* Start *
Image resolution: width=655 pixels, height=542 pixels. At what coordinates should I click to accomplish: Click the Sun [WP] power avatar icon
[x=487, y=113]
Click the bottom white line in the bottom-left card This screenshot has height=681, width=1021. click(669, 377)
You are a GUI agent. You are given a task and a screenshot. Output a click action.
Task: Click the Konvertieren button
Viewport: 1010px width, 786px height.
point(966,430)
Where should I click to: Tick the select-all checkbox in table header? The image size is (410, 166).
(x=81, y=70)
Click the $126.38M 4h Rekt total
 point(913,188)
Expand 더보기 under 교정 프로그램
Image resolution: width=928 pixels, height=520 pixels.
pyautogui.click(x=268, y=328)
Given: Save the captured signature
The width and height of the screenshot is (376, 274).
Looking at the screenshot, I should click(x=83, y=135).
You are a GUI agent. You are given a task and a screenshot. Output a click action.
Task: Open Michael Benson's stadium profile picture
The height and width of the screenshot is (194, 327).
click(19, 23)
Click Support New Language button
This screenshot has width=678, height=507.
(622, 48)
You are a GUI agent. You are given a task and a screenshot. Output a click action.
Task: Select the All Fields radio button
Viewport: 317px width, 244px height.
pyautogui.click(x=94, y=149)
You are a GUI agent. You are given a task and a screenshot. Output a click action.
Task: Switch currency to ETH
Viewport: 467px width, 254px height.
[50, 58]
* End *
WHAT IS ASKED => Copy the listing above again, swapping every "Viewport" for "Display" and leaving everything else unchanged.

RESULT =>
Image resolution: width=655 pixels, height=542 pixels. At what coordinates should I click to accomplish: Click the Sun [WP] power avatar icon
[x=487, y=113]
Click the bottom white line in the bottom-left card This screenshot has height=681, width=1021. click(669, 377)
You are a GUI agent. You are given a task and a screenshot. Output a click action.
Task: Click the Konvertieren button
Display: 1010px width, 786px height.
point(966,430)
Where should I click to: Tick the select-all checkbox in table header? The image size is (410, 166).
(x=81, y=70)
Click the $126.38M 4h Rekt total
 point(913,188)
Expand 더보기 under 교정 프로그램
Image resolution: width=928 pixels, height=520 pixels.
pyautogui.click(x=268, y=328)
Given: Save the captured signature
The width and height of the screenshot is (376, 274).
Looking at the screenshot, I should click(x=83, y=135).
You are a GUI agent. You are given a task and a screenshot. Output a click action.
Task: Open Michael Benson's stadium profile picture
The height and width of the screenshot is (194, 327).
click(19, 23)
Click Support New Language button
This screenshot has width=678, height=507.
(622, 48)
You are a GUI agent. You are given a task and a screenshot. Output a click action.
Task: Select the All Fields radio button
Display: 317px width, 244px height.
pyautogui.click(x=94, y=149)
You are a GUI agent. You are given a task and a screenshot. Output a click action.
Task: Switch currency to ETH
Display: 467px width, 254px height.
[50, 58]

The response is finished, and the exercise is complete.